--- Start of Materials provided ---
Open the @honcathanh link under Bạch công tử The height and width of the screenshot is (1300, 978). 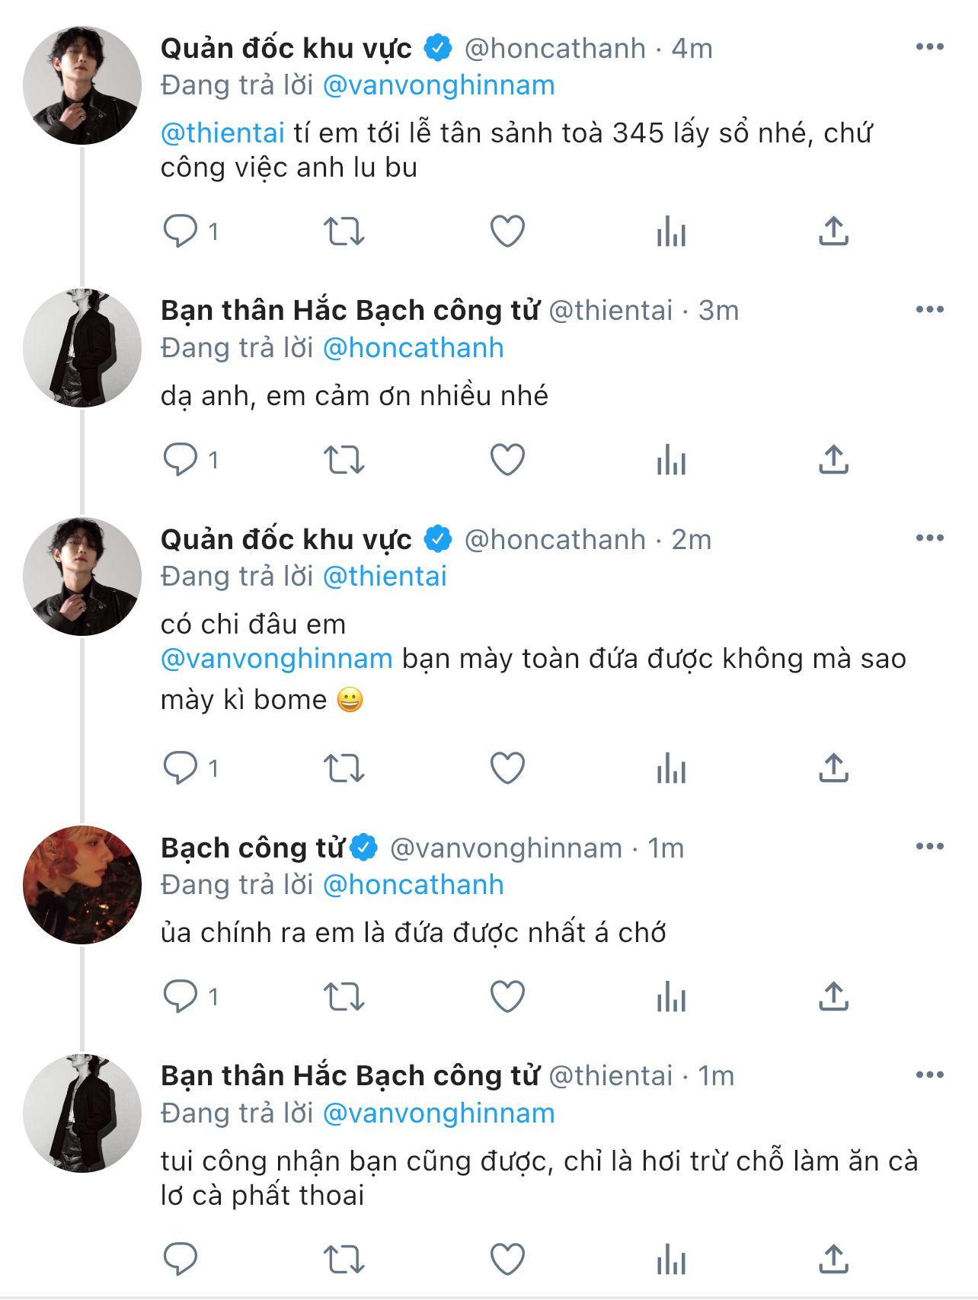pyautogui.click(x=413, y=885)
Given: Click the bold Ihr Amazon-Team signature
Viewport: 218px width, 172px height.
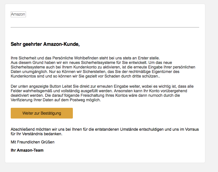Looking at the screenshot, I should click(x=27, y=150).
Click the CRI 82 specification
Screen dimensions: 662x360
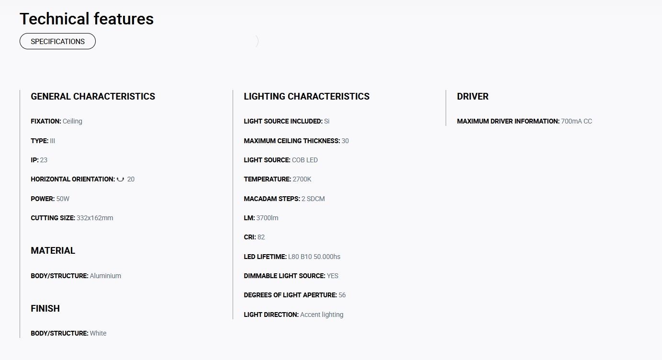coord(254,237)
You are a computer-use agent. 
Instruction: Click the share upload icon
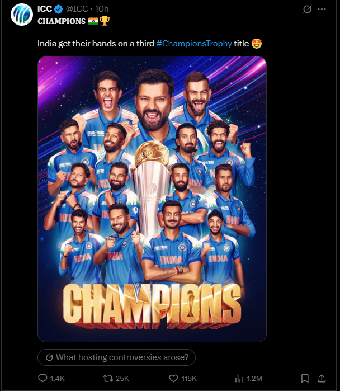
--- End of Materials provided ---
**What is required:** Please copy the entries word for word, starting at the line that contains "Given: Click the" and ending at the end of the entries. Leave the pictures out of your copy.

**Result of the task:**
Given: Click the bold Ihr Amazon-Team signature
Viewport: 218px width, 172px height.
Looking at the screenshot, I should click(x=27, y=150).
Click the CRI 82 specification
Screen dimensions: 662x360
coord(254,237)
You are a computer-use agent. 
Instruction: Click the share upload icon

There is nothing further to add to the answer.